Those of us in the anti-malware industry spend a lot of time talking about financially motivated malware. For those of you reading this, that is what most of you are most likely to be affected by, as everyone has something of value to cybercriminals on their machine, even if it’s just using the processing power of the machine to send spam. However, there are groups of people that have much more to worry about – they’re also in the malware cross-hairs for political reasons. In these cases, it doesn’t matter what sort of machine you use. Malware authors will find a way to get to you, regardless of how rare it is for the general population to be affected on that OS, unless you take the threat seriously.
A recent article that quoted Seth Hardy of The Citizen Lab brought up an interesting point about threats that have been discovered for Macs over the past few months: There has been an increasing number of politically-motivated targeted attacks. Imuler, Tibet and Sabpab targeted Tibetan activists, and Crisis targeted Moroccan journalists. There is evidence that a lot of people who are in positions to be targeted have moved away from Windows, thinking Macs were malware-proof. Clearly, that’s not the case, and spyware continues to plague them.
Activists are increasingly becoming susceptible to malware attacks.
Malware authors have proven on every platform that if there is a “need” for malware (especially spyware), it can and will be created. Trojans and commercial spyware tools have even been discovered for Blackberries, which were ostensibly created with security in mind, for business applications. These spyware applications were created for cell phones as soon as phones started having the ability to run code – the more powerful the device, the more powerful the spyware could be.

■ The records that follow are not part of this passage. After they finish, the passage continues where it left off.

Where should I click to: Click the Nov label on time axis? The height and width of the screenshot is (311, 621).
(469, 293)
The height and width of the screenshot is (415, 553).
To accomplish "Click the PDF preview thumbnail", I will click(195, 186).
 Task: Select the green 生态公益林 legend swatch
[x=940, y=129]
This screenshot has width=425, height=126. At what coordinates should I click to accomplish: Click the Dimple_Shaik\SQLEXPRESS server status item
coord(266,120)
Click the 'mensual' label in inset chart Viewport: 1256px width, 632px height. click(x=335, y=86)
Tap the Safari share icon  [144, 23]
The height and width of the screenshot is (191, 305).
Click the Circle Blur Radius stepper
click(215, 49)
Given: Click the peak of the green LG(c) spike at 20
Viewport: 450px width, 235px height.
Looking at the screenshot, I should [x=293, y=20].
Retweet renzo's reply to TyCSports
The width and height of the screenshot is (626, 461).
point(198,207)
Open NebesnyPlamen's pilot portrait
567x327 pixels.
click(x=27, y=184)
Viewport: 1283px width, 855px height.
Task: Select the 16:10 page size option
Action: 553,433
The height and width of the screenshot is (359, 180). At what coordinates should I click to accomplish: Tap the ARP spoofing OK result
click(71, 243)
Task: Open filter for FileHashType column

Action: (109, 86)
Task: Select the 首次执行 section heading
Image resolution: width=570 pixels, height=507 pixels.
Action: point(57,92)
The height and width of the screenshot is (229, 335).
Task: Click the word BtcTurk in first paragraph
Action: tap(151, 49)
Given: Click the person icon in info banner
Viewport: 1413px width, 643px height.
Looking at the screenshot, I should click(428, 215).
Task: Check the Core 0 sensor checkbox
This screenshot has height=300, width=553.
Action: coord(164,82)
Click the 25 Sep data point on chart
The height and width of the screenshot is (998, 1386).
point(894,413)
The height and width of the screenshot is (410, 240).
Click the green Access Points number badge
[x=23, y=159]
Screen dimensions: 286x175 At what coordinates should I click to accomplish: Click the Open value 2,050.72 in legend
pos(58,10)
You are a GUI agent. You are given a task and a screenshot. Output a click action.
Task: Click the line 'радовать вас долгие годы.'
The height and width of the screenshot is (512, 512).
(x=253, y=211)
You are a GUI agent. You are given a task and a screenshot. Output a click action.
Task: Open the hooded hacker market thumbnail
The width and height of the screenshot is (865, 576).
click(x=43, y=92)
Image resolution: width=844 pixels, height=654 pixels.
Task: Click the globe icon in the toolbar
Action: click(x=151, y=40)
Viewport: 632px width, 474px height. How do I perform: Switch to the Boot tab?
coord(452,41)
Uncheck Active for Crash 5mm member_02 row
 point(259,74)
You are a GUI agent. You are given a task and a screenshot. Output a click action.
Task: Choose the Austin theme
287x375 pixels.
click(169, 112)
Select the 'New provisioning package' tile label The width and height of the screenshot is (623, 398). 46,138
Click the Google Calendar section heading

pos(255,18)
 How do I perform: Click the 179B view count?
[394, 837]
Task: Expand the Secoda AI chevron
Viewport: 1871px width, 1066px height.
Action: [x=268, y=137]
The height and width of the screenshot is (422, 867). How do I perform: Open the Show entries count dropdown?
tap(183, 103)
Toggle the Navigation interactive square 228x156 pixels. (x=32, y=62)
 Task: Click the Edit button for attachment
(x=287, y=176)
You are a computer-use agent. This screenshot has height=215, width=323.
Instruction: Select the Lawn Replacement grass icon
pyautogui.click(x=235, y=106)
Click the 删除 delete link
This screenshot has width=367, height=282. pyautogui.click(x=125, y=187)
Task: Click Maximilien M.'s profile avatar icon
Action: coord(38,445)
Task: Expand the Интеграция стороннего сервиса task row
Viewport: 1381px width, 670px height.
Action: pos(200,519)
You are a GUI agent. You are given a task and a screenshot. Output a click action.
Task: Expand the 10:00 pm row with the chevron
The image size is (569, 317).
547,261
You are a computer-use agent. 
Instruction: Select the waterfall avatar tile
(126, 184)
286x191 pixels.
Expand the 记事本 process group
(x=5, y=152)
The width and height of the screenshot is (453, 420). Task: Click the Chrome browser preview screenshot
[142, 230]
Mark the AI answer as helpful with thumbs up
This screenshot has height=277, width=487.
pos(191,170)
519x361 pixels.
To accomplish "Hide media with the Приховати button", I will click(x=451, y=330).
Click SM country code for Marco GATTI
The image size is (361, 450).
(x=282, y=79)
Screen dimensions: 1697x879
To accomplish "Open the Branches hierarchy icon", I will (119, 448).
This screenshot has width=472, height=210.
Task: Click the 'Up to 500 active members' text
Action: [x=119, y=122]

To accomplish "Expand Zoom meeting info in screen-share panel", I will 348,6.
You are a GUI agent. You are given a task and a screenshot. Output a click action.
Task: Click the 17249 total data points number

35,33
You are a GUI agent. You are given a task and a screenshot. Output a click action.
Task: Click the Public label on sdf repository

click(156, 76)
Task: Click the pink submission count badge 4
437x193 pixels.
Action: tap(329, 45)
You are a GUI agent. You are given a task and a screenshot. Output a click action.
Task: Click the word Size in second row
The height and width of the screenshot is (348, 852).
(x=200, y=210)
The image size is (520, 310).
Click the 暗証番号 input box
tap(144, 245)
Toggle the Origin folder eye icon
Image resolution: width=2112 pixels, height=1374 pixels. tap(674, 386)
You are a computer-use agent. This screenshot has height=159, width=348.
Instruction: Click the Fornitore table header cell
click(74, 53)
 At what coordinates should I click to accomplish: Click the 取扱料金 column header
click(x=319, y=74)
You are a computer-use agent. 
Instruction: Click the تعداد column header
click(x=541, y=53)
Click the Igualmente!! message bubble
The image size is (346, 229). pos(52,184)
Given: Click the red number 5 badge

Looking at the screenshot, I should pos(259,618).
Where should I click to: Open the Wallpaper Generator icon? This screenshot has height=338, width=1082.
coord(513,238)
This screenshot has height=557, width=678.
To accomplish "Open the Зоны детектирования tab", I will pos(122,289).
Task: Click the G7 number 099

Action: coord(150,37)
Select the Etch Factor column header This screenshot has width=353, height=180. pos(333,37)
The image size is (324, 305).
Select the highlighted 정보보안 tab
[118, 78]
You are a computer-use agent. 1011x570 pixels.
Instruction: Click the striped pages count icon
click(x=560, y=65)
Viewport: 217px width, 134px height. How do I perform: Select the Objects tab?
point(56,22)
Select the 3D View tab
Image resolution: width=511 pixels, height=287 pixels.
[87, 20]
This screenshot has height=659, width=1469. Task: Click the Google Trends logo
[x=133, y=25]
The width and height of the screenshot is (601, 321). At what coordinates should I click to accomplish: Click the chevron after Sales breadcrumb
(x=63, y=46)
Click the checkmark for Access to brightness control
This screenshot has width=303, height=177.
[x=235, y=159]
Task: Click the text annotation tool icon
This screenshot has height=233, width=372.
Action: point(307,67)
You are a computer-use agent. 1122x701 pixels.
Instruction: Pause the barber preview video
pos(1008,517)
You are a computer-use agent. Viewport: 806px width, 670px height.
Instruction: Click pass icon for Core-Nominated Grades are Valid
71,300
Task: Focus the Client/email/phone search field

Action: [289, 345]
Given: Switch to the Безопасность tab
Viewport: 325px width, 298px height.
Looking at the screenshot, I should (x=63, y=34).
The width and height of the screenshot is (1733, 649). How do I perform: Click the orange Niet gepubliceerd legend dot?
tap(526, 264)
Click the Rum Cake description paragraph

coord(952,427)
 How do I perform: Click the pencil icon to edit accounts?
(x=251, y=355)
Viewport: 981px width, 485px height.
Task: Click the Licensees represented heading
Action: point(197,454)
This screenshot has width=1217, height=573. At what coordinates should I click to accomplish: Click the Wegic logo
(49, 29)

It’s not significantly more difficult to develop malware for Macs, it’s just that there is less money to be had on Macs due to the smaller market share. The malware landscape of OS X often resembles sort of a malware writer’s value-add, creating an OS X version of an existing Windows malware kit. But if money is not the malware writer’s aim, if their end-goal is instead to spy on someone, a different OS version is not a significant hurdle.
Regardless of what computing device you’re using, you need to protect yourself. This can be of life or death importance if you’re involved with politically sensitive groups like activism or journalism. The same advice we’ve been giving for over a decade still applies:
- Don’t open attachments you were not expecting (no matter how scary or titillating their content may seem)
- Apply layered security – paranoia plus anti-virus software alone does not count. Be sure to encrypt your traffic and use a firewall in addition to employing anti-virus software and paranoia.
It’s unlikely that this surge in targeted attacks on OS X will decrease – the people sending these spyware tools have found success with the attacks, however limited they may be. If the attackers only need a few bits of information, the malware doesn’t need to be on a machine for long to be successful. Not every targeted attack needs to be like the Stuxnet or Flame trojans and lie dormant for years. If what you’re doing on your computer could be considered a threat to a government or state agency, your anonymity can be critically important, not something to simply be trusted to whatever protection may lie within the obscurity of your operating system of choice.